Canadian researchers trying to integrate robots into our lives have come up with a pair of dancing, crying mobile phone ‘bots. The robots, called Callo and Cally, are mobile phones with limbs.
Cally stands about 18cm high and walks, dances and mimics human behavior. Callo stands about 23cm tall, and his face, which is a cell phone display screen, shows human facial expressions when he receives text-messaged emotions. When he receives a smile emoticon, Callo stands on one leg, waves his arms and smiles. If he receives a frown, his shoulders slump and he will cry. If he gets an urgent message, or a really sad one, he’ll wave his arms frantically.
Ji-Dong Yim, a PhD student in interactive arts and technology at Simon Fraser University in Vancouver, says it’s basically a simple avatar system. The robots can communicate with each other, for instance when their masters are on a video call.
“When you move your robot, my robot will move the same, and vice versa, so that we can share emotional feelings using ‘physically smart’ robot phones,” he says in an SFU release.

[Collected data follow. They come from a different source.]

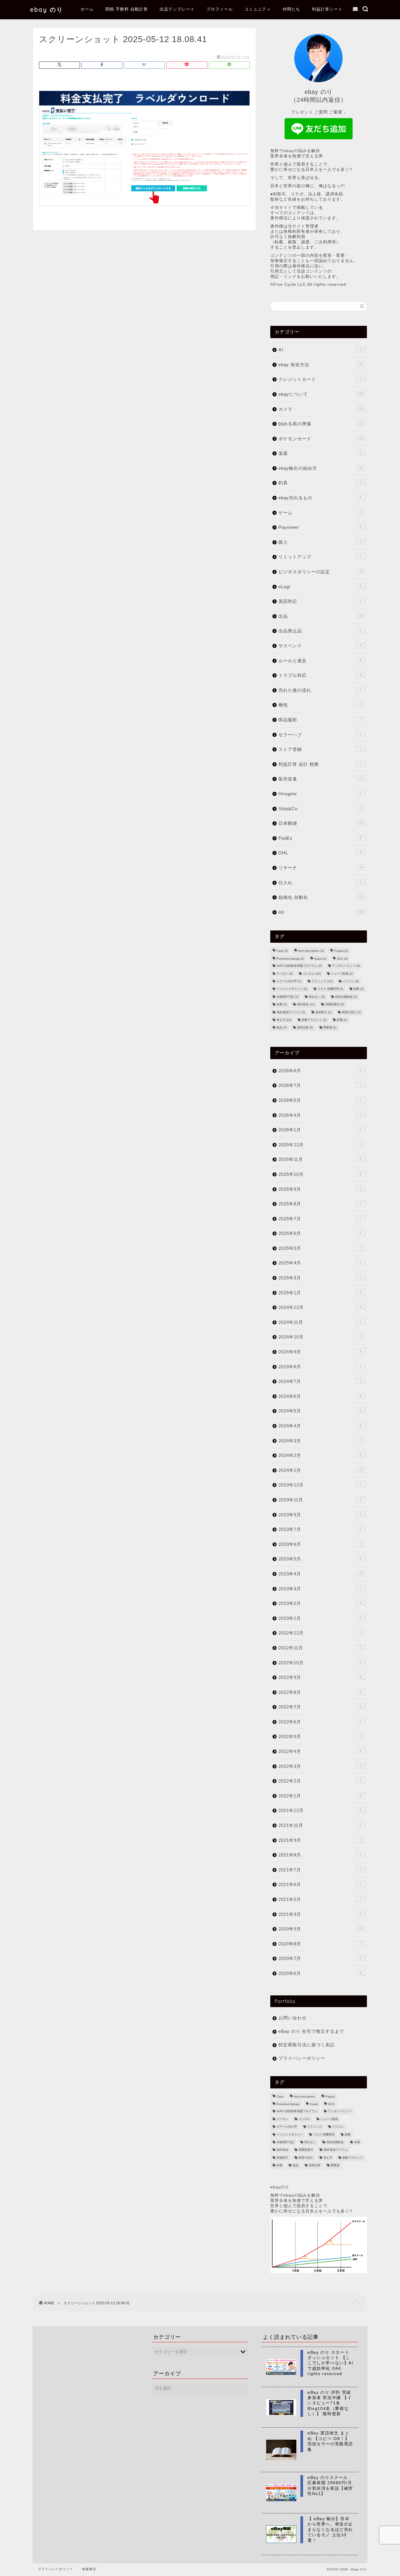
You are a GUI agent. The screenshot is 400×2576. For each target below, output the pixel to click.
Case (282, 951)
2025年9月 (320, 1189)
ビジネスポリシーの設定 (320, 571)
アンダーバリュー (346, 966)
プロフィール (219, 9)
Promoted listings (290, 958)
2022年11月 (320, 1647)
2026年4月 (320, 1115)
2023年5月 (320, 1558)
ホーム (87, 9)
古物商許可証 (287, 996)
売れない (317, 996)
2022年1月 (320, 1795)
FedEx (320, 838)
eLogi (320, 586)
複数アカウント (314, 1019)
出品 (320, 616)
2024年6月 (320, 1396)
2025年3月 (320, 1277)
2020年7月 (320, 1958)
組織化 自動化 (320, 897)
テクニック (322, 981)
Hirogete (320, 793)
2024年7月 (320, 1381)
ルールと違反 (320, 660)
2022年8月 (320, 1692)
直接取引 (323, 1012)
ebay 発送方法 (320, 364)
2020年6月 (320, 1973)
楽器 (320, 453)
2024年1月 (320, 1470)
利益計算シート (327, 9)
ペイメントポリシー (291, 989)
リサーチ (320, 867)
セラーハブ (320, 734)
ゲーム (320, 512)
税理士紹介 (351, 1012)
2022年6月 (320, 1721)
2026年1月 (320, 1129)
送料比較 (305, 1027)
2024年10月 (320, 1336)
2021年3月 (320, 1914)
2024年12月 (320, 1307)
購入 (320, 542)
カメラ (320, 409)
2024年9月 (320, 1351)
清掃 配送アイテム (290, 1012)
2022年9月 (320, 1677)
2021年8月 (320, 1854)
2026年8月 (320, 1070)
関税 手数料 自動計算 (126, 9)
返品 (281, 1027)
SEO (342, 958)
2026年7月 (320, 1085)
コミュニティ (258, 9)
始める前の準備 (320, 423)
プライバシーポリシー (301, 2058)
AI (320, 349)
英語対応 (320, 601)
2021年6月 (320, 1884)
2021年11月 (320, 1825)
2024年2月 (320, 1455)
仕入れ (320, 882)
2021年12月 (320, 1810)
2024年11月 (320, 1322)
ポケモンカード (320, 438)
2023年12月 (320, 1484)
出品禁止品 (320, 630)
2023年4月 (320, 1573)
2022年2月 (320, 1780)
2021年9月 (320, 1840)
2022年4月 (320, 1751)
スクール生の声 (288, 981)
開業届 (329, 1027)
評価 (342, 1019)
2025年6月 (320, 1233)
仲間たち (291, 9)
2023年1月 (320, 1618)
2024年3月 (320, 1440)
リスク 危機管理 (330, 989)
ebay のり (46, 9)
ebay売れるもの (320, 497)
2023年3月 (320, 1588)
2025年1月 (320, 1292)
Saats (320, 958)
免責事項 (89, 2569)
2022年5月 (320, 1736)
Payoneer (320, 527)
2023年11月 (320, 1499)
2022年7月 (320, 1706)
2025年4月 (320, 1262)
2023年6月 (320, 1544)
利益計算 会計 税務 (320, 764)
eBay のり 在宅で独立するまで (311, 2031)
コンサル (312, 973)
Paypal (341, 951)
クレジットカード (320, 379)
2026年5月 (320, 1100)
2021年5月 (320, 1899)
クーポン (284, 973)
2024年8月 (320, 1366)
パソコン (351, 981)
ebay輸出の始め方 (320, 468)
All (320, 912)
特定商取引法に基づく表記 (306, 2044)
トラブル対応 (320, 675)
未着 (281, 1004)
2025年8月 (320, 1203)
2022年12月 (320, 1632)
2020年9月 (320, 1928)
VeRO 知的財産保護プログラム (299, 966)
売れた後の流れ (320, 690)
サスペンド (320, 645)
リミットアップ (320, 556)
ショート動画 (342, 973)
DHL (320, 852)
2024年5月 (320, 1410)
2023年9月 (320, 1514)
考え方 (283, 1019)
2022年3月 (320, 1766)
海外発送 (306, 1004)
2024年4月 (320, 1425)
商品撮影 (320, 719)
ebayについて (320, 394)
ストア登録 (320, 749)
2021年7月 (320, 1869)
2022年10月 (320, 1662)
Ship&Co (320, 808)
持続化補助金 (346, 996)
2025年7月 (320, 1218)
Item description (311, 951)
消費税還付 (334, 1004)
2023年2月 (320, 1603)
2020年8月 (320, 1943)
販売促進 (320, 778)
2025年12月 (320, 1144)
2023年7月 (320, 1529)
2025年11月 (320, 1159)
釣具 (320, 482)
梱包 (320, 704)
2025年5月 (320, 1248)
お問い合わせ (292, 2017)
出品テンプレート (177, 9)
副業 (358, 989)
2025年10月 (320, 1174)
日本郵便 (320, 823)
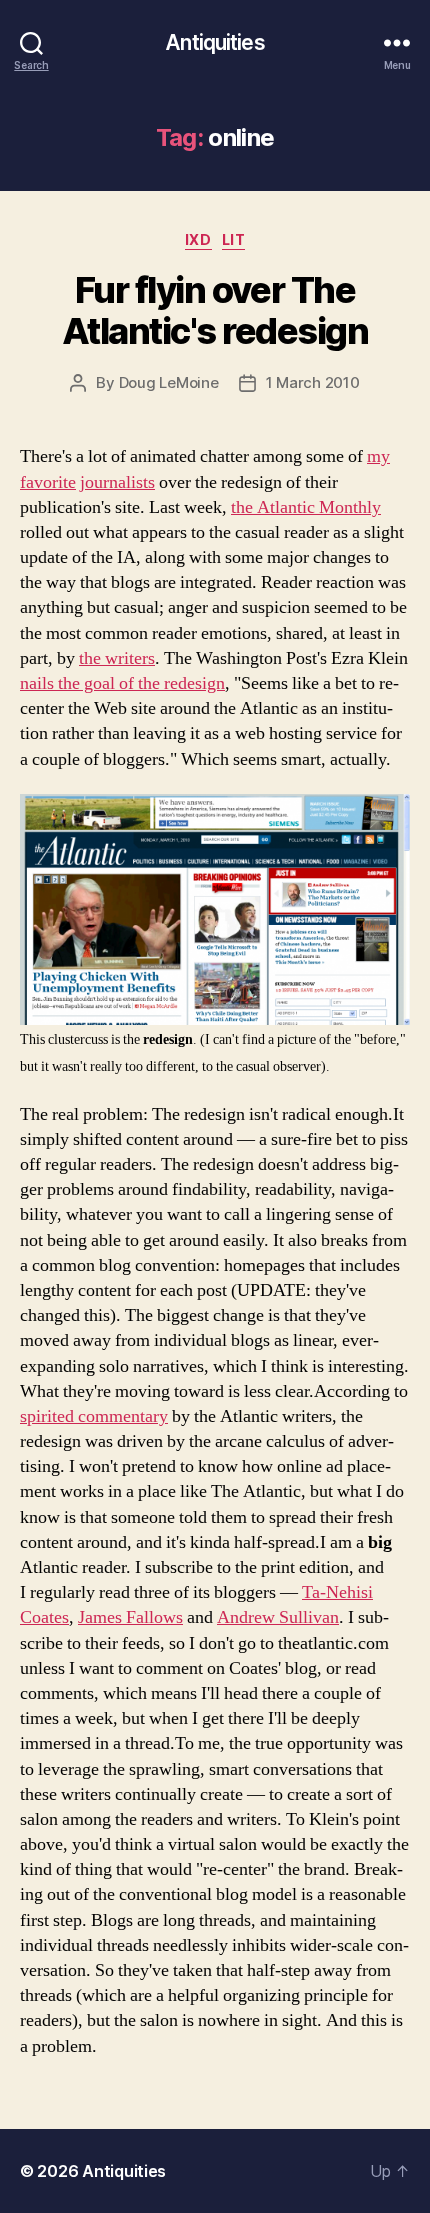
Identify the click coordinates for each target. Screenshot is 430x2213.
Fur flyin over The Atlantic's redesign (215, 310)
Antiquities (214, 42)
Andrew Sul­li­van (278, 1617)
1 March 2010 (313, 382)
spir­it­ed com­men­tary (94, 1416)
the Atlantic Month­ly (306, 507)
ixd (198, 239)
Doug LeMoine (169, 382)
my (378, 456)
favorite (48, 482)
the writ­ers (117, 658)
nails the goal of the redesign (122, 683)
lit (234, 239)
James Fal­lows (130, 1617)
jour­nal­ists (117, 482)
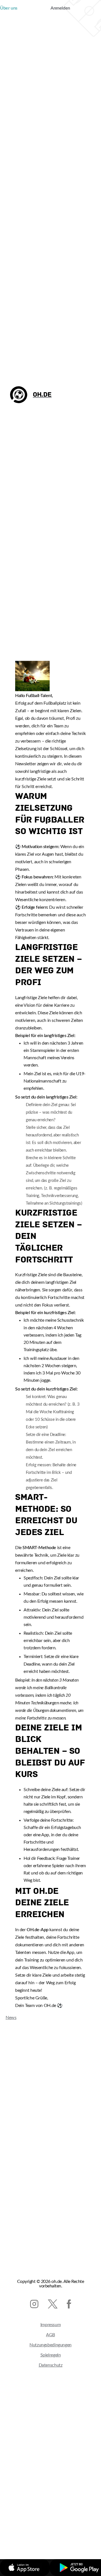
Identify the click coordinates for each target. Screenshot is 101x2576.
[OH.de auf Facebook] (69, 2303)
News (8, 2017)
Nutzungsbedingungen (50, 2345)
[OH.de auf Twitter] (52, 2303)
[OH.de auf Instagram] (34, 2303)
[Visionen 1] (32, 690)
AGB (50, 2335)
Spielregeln (50, 2355)
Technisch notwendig (36, 2536)
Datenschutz (51, 2365)
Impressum (50, 2324)
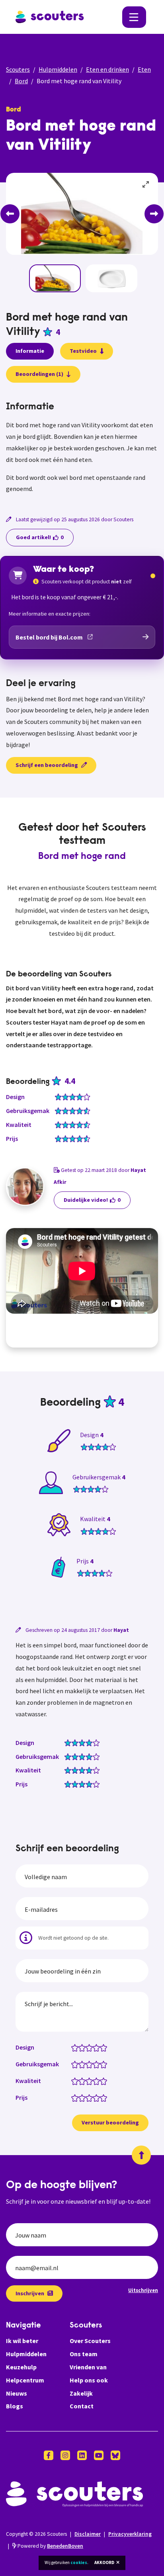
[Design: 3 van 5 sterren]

The robots, which are made from Nokia N82 phone parts and components from a Bioloid robot kit, can detect human faces using OpenCV software. Cally can even track users’ facial expressions during a phone call.
The robots can also be preprogrammed to move in certain ways when receiving calls from specific phone numbers.
The same concepts could be used to make other helper robots communicate with people and build long-term intimacy with them, researchers say.